Bewegungstoleranz bezieht sich auf die körperliche Leistungsfähigkeit eines Individuums, gemessen an seiner Fähigkeit, körperliches Training zu ertragen und / oder der maximalen Arbeitsbelastung, die während des Übungszeitraums erreicht wurde. Die Belastungstoleranz kann während eines Belastungstoleranztests genau gemessen werden.

Menschen mit chronisch obstruktiver Lungenerkrankung oder COPD haben aufgrund von Dyspnoe und Müdigkeit , die auf eine unzureichende Sauerstoffversorgung im Körper zurückzuführen sind, eine verminderte Belastbarkeit / Aktivität.

Im Laufe der Zeit können selbst die kleinsten Aufgaben, z. B. beim Anziehen, Schwierigkeiten verursachen.

Glücklicherweise zeigt die Forschung, dass regelmäßiges Training die COPD-Symptome reduzieren, die Energie verbessern, die Ausdauer steigern und sich insgesamt besser fühlen lässt.

Hier ist, was Sie wissen müssen über das Starten eines Übungsprogramms mit COPD.

Vor Beginn der Übung

Wenn Sie COPD haben, besuchen Sie Ihren Arzt, bevor Sie ein Trainingsprogramm beginnen. Ihr Arzt wird wahrscheinlich einen Belastungstest durchführen. Auch als Stresstest bezeichnet, umfasst der Belastungstoleranztest oder ETT das Gehen auf einem Laufband in unterschiedlichen Schwierigkeitsgraden, während er mit einem Elektrokardiogramm oder EKG verbunden ist.

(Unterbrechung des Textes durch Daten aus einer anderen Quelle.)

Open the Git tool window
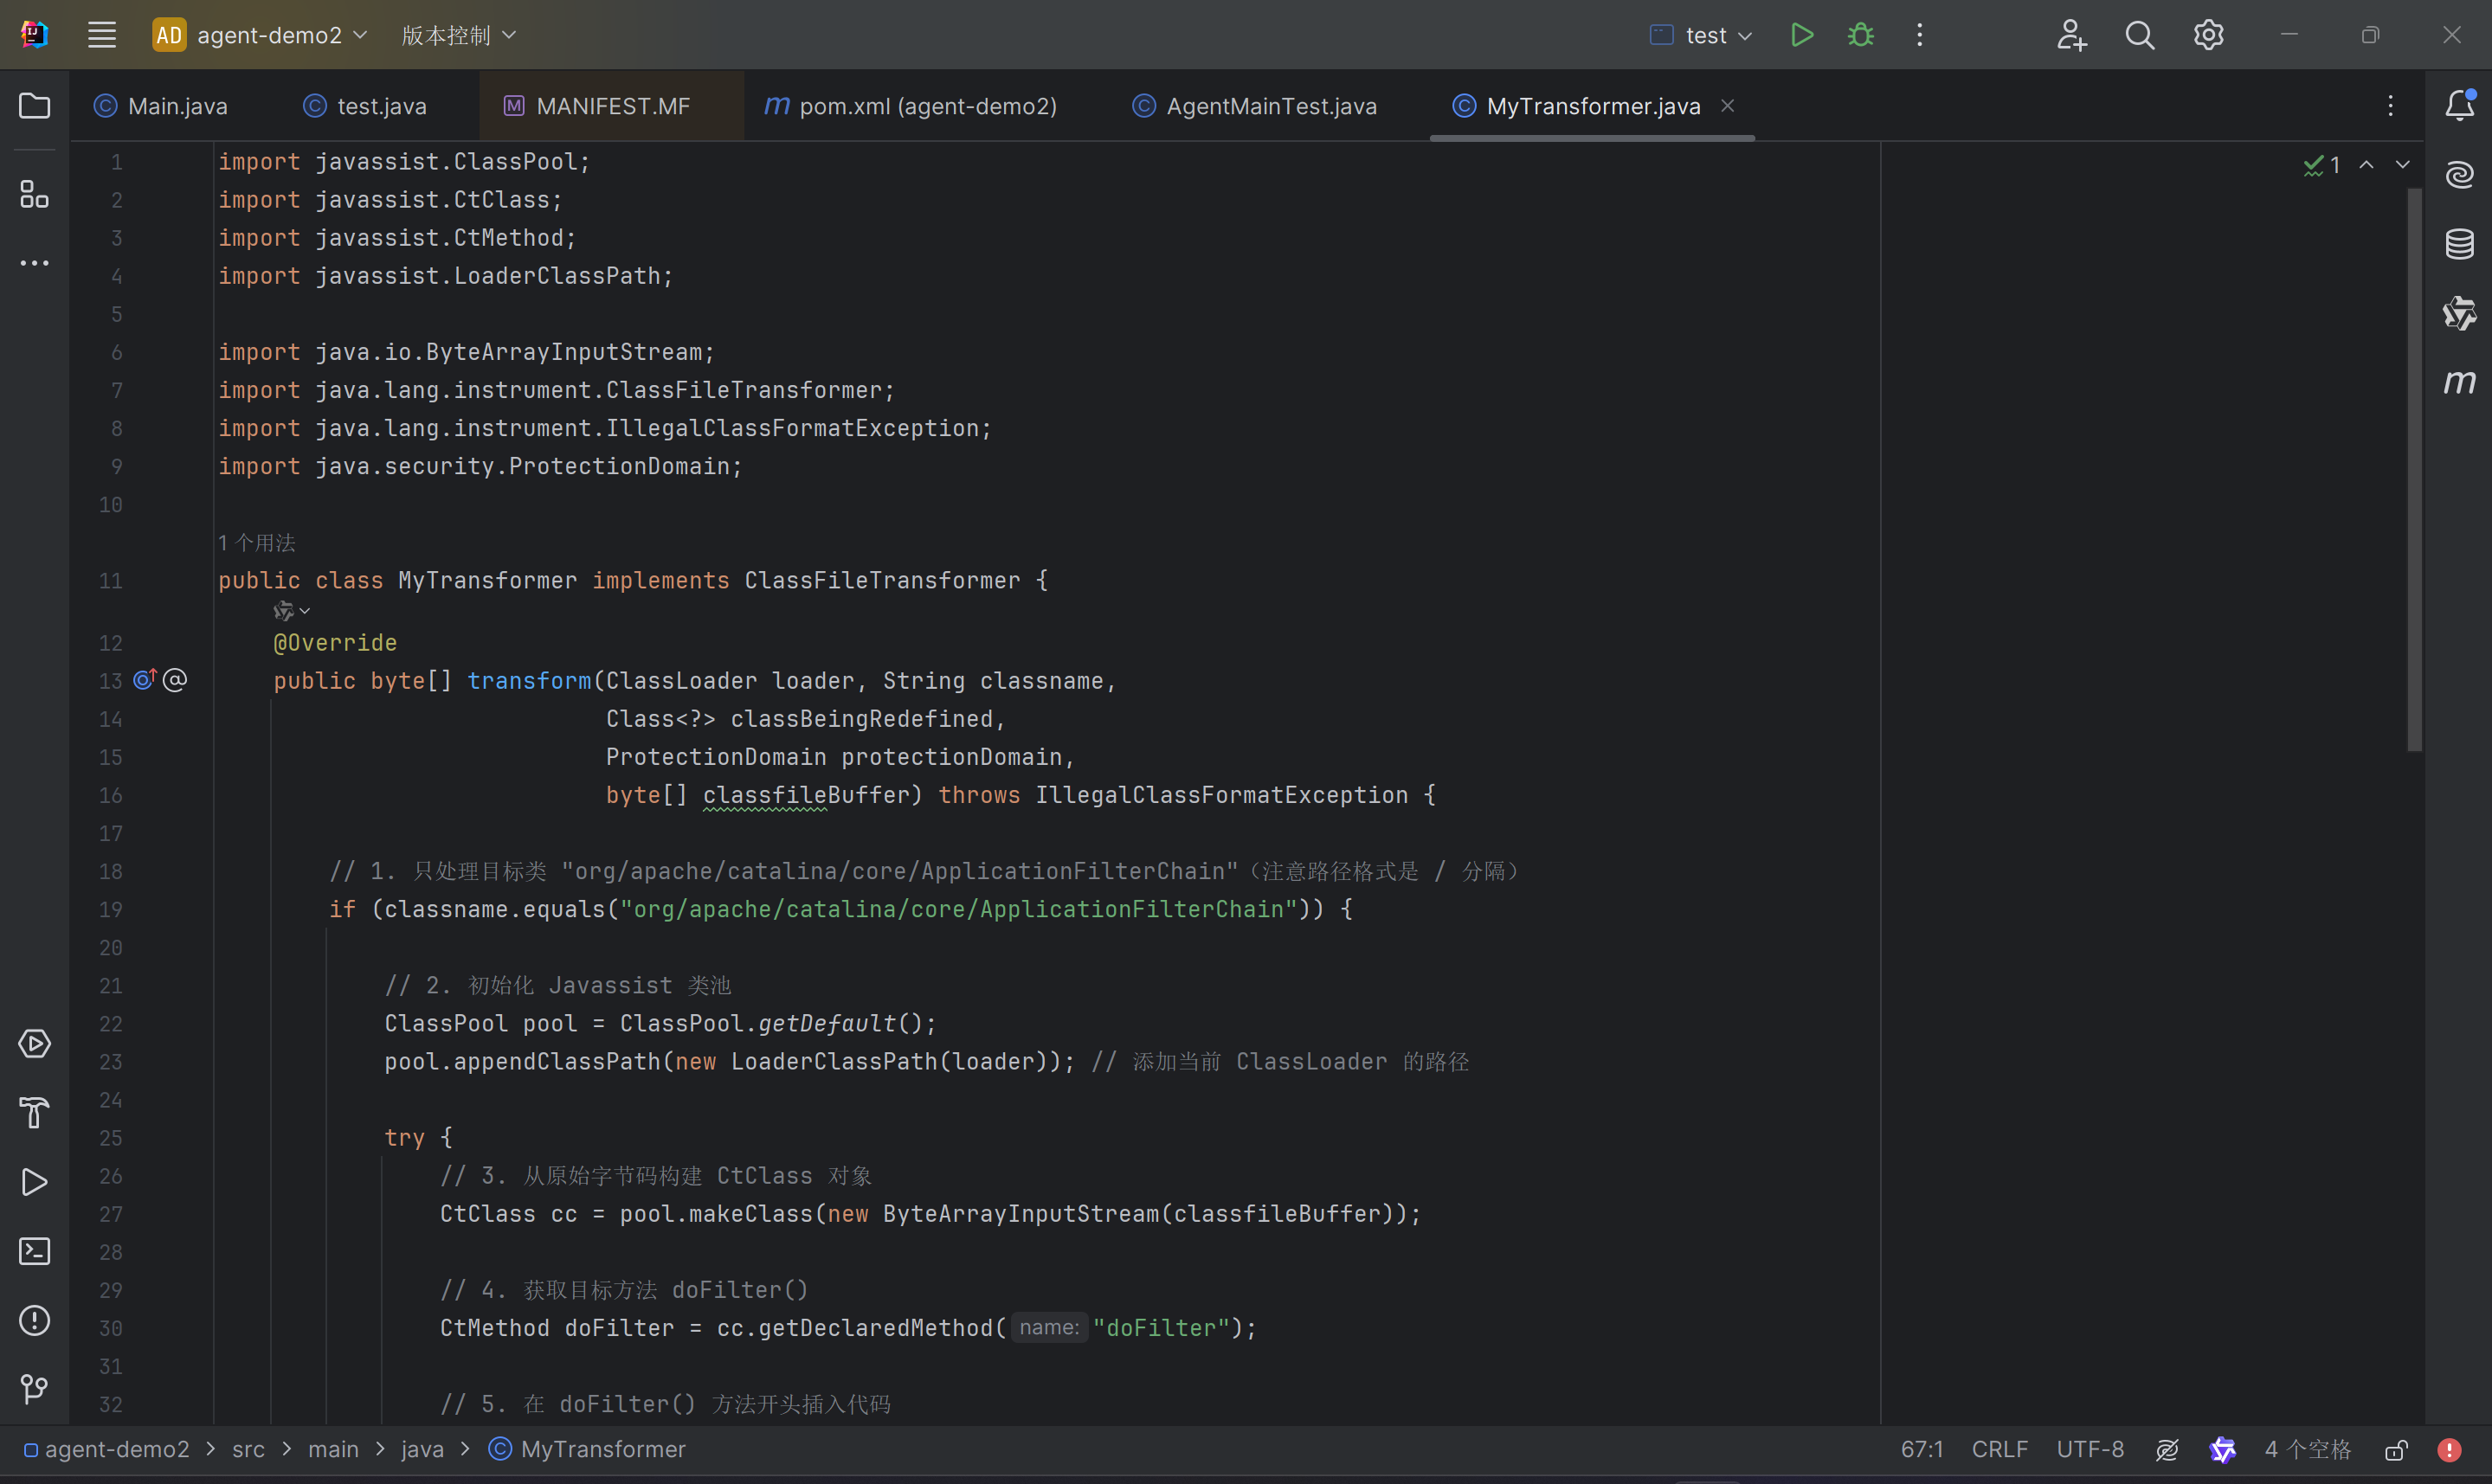2492x1484 pixels. coord(35,1389)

Während des Tests überwacht Ihr Arzt Ihren Blutdruck, Ihre Herzfrequenz und Ihr EKG vor, während und nach der Aktivität mithilfe von Elektroden an Ihrer Brust. Der Test beginnt damit, dass du dich in Ruhe hinlegst, dann wieder im Stehen. Als nächstes werden Sie aufgefordert, auf einem Laufband mit unterschiedlichen Geschwindigkeiten zu gehen.

Nachdem die Testergebnisse interpretiert wurden, gibt Ihnen Ihr Arzt Richtlinien für den Beginn eines Trainingsprogramms. Stellen Sie sicher, dass Sie viele Fragen stellen, damit Sie sich darüber im Klaren sind, wie lange und wie oft Sie trainieren sollten, welche Arten von Übungen Sie durchführen sollen und wann Sie Änderungen an Ihrem Medikamenten-Timing oder Ihren Dosierungen vornehmen müssen.

Trainieren mit COPD

Ihr Arzt sollte Ihnen helfen, ein Übungsprogramm zu entwickeln , das Dehnübungen, Krafttraining und kardiovaskuläre Übungen beinhaltet.

Stretching-Übungen umfassen die langsame Verlängerung der Muskeln, die, wenn sie regelmäßig durchgeführt werden, Ihre Bewegungsfreiheit und Flexibilität erhöhen. Dies sollte vor dem Training gemacht werden, um die Muskeln auf Aktivität vorzubereiten und Verletzungen vorzubeugen und nach dem Training abzukühlen und Muskelzerrung zu verhindern.

Krafttraining beinhaltet wiederholte Muskelkontraktionen oder Straffung, bis der Muskel müde wird. Bei Patienten mit COPD sind Oberkörperstärkungsübungen besonders hilfreich, um die Kraft Ihrer Atemmuskulatur zu erhöhen.

Herz-Kreislauf- oder Aerobic-Übungen wie Laufen, Joggen, Radfahren, Rudern, Tanzen und Wassergymnastik nutzen große Muskelgruppen, um das Herz und die Lunge zu stärken und die Fähigkeit des Körpers, Sauerstoff zu verwenden, zu verbessern. Während dies für Menschen mit COPD zunächst schwierig sein kann, zeigt die Forschung, dass regelmäßiges Herz-Kreislauf-Training Ihre Atmung verbessern und Ihr Herz und Ihren Blutdruck senken kann.

Achten Sie darauf, die Anweisungen Ihres Arztes genau zu befolgen und kontaktieren Sie das Büro, wenn Sie Fragen, Sorgen oder Schmerzen während des Trainings haben.

> Quelle:

> COPD Übung & Aktivitätsrichtlinien. Website der Cleveland Clinic. http://my.clevelandclinic.org/health/diseases_conditions/hic_

> Understanding_COPD / hic_Coping_with_COPD / hic_COPD_Exercise_and_Activity_Guidelines. Aktualisiert am 8. Juni 2015.